→ Goal
Reproduce the following lines, changing every "Locate" to "Find" and leaving all other text as it is.

* begin *

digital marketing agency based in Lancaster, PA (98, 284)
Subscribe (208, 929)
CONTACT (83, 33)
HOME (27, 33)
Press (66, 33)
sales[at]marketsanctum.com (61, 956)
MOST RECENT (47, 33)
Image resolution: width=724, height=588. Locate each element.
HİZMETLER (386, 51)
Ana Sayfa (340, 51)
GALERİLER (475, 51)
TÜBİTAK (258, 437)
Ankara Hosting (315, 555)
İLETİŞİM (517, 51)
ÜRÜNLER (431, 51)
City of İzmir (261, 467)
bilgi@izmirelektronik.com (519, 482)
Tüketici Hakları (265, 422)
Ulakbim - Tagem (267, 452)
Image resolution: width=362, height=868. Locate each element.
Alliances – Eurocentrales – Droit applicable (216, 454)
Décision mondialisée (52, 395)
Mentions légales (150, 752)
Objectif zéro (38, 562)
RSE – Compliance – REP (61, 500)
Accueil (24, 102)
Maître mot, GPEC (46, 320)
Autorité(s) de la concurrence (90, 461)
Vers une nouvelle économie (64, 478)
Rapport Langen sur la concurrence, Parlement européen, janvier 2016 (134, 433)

* end *

→ Result
digital marketing agency based in Lancaster, PA (98, 284)
Subscribe (208, 929)
CONTACT (83, 33)
HOME (27, 33)
Press (66, 33)
sales[at]marketsanctum.com (61, 956)
MOST RECENT (47, 33)
Image resolution: width=724, height=588. Find each element.
HİZMETLER (386, 51)
Ana Sayfa (340, 51)
GALERİLER (475, 51)
TÜBİTAK (258, 437)
Ankara Hosting (315, 555)
İLETİŞİM (517, 51)
ÜRÜNLER (431, 51)
City of İzmir (261, 467)
bilgi@izmirelektronik.com (519, 482)
Tüketici Hakları (265, 422)
Ulakbim - Tagem (267, 452)
Image resolution: width=362, height=868. Find each element.
Alliances – Eurocentrales – Droit applicable (216, 454)
Décision mondialisée (52, 395)
Mentions légales (150, 752)
Objectif zéro (38, 562)
RSE – Compliance – REP (61, 500)
Accueil (24, 102)
Maître mot, GPEC (46, 320)
Autorité(s) de la concurrence (90, 461)
Vers une nouvelle économie (64, 478)
Rapport Langen sur la concurrence, Parlement européen, janvier 2016 (134, 433)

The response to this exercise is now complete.